**Work to complete**
Please return every one of the entries below word for word, with no changes.
-- Start Working data --
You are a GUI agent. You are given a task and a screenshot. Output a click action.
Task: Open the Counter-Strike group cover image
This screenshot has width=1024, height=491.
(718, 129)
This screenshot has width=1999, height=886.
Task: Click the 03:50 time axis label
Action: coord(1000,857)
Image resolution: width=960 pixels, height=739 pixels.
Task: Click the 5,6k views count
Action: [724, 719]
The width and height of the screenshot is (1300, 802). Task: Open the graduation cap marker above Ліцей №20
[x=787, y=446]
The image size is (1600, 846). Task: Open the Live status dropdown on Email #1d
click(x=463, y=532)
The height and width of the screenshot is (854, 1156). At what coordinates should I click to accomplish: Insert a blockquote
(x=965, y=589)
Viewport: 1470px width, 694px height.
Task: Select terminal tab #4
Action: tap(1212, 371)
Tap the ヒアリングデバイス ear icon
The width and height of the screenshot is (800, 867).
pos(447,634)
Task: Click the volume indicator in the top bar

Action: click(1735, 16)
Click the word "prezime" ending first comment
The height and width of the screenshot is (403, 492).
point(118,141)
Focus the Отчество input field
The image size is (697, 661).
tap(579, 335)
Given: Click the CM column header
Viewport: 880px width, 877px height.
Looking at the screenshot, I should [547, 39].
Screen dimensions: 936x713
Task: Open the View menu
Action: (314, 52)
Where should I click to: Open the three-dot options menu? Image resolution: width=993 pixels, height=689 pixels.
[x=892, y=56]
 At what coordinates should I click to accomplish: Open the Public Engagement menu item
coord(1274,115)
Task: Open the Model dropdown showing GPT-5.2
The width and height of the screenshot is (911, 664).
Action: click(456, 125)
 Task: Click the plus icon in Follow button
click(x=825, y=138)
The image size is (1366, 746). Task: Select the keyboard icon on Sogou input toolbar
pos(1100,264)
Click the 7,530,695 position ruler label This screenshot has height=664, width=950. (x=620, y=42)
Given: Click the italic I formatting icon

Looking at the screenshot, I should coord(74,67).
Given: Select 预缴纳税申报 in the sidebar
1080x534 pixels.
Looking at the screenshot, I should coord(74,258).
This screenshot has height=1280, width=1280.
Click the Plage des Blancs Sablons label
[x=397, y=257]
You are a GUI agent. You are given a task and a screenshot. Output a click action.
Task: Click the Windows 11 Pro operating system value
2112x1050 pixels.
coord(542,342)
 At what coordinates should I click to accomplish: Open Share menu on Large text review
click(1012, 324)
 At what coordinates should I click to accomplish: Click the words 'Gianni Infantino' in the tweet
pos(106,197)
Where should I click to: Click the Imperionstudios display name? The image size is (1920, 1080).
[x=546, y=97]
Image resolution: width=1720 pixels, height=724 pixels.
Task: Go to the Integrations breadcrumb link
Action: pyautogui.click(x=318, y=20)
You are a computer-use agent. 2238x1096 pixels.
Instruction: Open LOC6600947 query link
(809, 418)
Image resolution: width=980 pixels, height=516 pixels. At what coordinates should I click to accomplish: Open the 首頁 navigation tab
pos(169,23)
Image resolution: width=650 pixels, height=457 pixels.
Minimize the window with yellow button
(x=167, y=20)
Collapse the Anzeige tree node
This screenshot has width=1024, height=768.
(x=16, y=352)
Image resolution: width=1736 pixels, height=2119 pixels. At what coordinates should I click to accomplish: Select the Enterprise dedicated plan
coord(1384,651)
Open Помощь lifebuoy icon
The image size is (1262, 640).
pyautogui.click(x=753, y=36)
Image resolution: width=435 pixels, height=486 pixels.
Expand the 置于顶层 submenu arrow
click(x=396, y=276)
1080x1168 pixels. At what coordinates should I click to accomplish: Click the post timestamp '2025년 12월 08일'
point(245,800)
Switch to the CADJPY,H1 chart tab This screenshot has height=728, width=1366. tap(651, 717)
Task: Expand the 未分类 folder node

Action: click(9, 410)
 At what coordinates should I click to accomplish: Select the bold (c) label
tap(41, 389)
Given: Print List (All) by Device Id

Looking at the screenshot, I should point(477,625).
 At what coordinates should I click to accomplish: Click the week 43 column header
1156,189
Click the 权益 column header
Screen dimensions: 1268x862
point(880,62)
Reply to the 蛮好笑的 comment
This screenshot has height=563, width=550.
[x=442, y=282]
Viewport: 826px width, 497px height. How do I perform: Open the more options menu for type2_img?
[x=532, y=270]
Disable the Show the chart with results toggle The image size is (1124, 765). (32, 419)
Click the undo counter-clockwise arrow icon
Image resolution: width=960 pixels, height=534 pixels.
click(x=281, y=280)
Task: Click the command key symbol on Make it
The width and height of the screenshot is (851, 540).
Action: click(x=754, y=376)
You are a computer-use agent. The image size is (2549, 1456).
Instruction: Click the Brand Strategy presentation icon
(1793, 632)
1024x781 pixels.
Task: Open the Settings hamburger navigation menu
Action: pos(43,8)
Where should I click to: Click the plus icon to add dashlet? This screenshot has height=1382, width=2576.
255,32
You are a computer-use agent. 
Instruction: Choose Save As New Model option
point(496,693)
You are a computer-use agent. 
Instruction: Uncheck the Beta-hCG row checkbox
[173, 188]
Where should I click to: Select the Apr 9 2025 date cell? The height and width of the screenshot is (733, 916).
-- End Working data --
**Complete output**
You are a GUI agent. You are given a task and a screenshot. Output a click action.
Task: Open the Counter-Strike group cover image
This screenshot has width=1024, height=491.
(718, 129)
This screenshot has width=1999, height=886.
Task: Click the 03:50 time axis label
Action: coord(1000,857)
Image resolution: width=960 pixels, height=739 pixels.
Task: Click the 5,6k views count
Action: [724, 719]
The width and height of the screenshot is (1300, 802). Task: Open the graduation cap marker above Ліцей №20
[x=787, y=446]
The image size is (1600, 846). Task: Open the Live status dropdown on Email #1d
click(x=463, y=532)
The height and width of the screenshot is (854, 1156). At what coordinates should I click to accomplish: Insert a blockquote
(x=965, y=589)
Viewport: 1470px width, 694px height.
Task: Select terminal tab #4
Action: tap(1212, 371)
Tap the ヒアリングデバイス ear icon
The width and height of the screenshot is (800, 867).
pos(447,634)
Task: Click the volume indicator in the top bar

Action: click(1735, 16)
Click the word "prezime" ending first comment
The height and width of the screenshot is (403, 492).
point(118,141)
Focus the Отчество input field
The image size is (697, 661).
tap(579, 335)
Given: Click the CM column header
Viewport: 880px width, 877px height.
Looking at the screenshot, I should [547, 39].
Screen dimensions: 936x713
Task: Open the View menu
Action: (314, 52)
Where should I click to: Open the three-dot options menu? Image resolution: width=993 pixels, height=689 pixels.
[x=892, y=56]
 At what coordinates should I click to accomplish: Open the Public Engagement menu item
coord(1274,115)
Task: Open the Model dropdown showing GPT-5.2
The width and height of the screenshot is (911, 664).
Action: click(456, 125)
 Task: Click the plus icon in Follow button
click(x=825, y=138)
The image size is (1366, 746). Task: Select the keyboard icon on Sogou input toolbar
pos(1100,264)
Click the 7,530,695 position ruler label This screenshot has height=664, width=950. (x=620, y=42)
Given: Click the italic I formatting icon

Looking at the screenshot, I should coord(74,67).
Given: Select 预缴纳税申报 in the sidebar
1080x534 pixels.
Looking at the screenshot, I should coord(74,258).
This screenshot has height=1280, width=1280.
Click the Plage des Blancs Sablons label
[x=397, y=257]
You are a GUI agent. You are given a task and a screenshot. Output a click action.
Task: Click the Windows 11 Pro operating system value
2112x1050 pixels.
coord(542,342)
 At what coordinates should I click to accomplish: Open Share menu on Large text review
click(1012, 324)
 At what coordinates should I click to accomplish: Click the words 'Gianni Infantino' in the tweet
pos(106,197)
Where should I click to: Click the Imperionstudios display name? The image size is (1920, 1080).
[x=546, y=97]
Image resolution: width=1720 pixels, height=724 pixels.
Task: Go to the Integrations breadcrumb link
Action: pyautogui.click(x=318, y=20)
You are a computer-use agent. 2238x1096 pixels.
Instruction: Open LOC6600947 query link
(809, 418)
Image resolution: width=980 pixels, height=516 pixels. At what coordinates should I click to accomplish: Open the 首頁 navigation tab
pos(169,23)
Image resolution: width=650 pixels, height=457 pixels.
Minimize the window with yellow button
(x=167, y=20)
Collapse the Anzeige tree node
This screenshot has width=1024, height=768.
(x=16, y=352)
Image resolution: width=1736 pixels, height=2119 pixels. At what coordinates should I click to accomplish: Select the Enterprise dedicated plan
coord(1384,651)
Open Помощь lifebuoy icon
The image size is (1262, 640).
pyautogui.click(x=753, y=36)
Image resolution: width=435 pixels, height=486 pixels.
Expand the 置于顶层 submenu arrow
click(x=396, y=276)
1080x1168 pixels. At what coordinates should I click to accomplish: Click the post timestamp '2025년 12월 08일'
point(245,800)
Switch to the CADJPY,H1 chart tab This screenshot has height=728, width=1366. tap(651, 717)
Task: Expand the 未分类 folder node

Action: click(9, 410)
 At what coordinates should I click to accomplish: Select the bold (c) label
tap(41, 389)
Given: Print List (All) by Device Id

Looking at the screenshot, I should point(477,625).
 At what coordinates should I click to accomplish: Click the week 43 column header
1156,189
Click the 权益 column header
Screen dimensions: 1268x862
point(880,62)
Reply to the 蛮好笑的 comment
This screenshot has height=563, width=550.
[x=442, y=282]
Viewport: 826px width, 497px height. How do I perform: Open the more options menu for type2_img?
[x=532, y=270]
Disable the Show the chart with results toggle The image size is (1124, 765). (32, 419)
Click the undo counter-clockwise arrow icon
Image resolution: width=960 pixels, height=534 pixels.
click(x=281, y=280)
Task: Click the command key symbol on Make it
The width and height of the screenshot is (851, 540).
Action: click(x=754, y=376)
You are a computer-use agent. The image size is (2549, 1456).
Instruction: Click the Brand Strategy presentation icon
(1793, 632)
1024x781 pixels.
Task: Open the Settings hamburger navigation menu
Action: pos(43,8)
Where should I click to: Click the plus icon to add dashlet? This screenshot has height=1382, width=2576.
255,32
You are a computer-use agent. 
Instruction: Choose Save As New Model option
point(496,693)
You are a computer-use agent. 
Instruction: Uncheck the Beta-hCG row checkbox
[173, 188]
Where should I click to: Select the Apr 9 2025 date cell? The height and width of the screenshot is (733, 916).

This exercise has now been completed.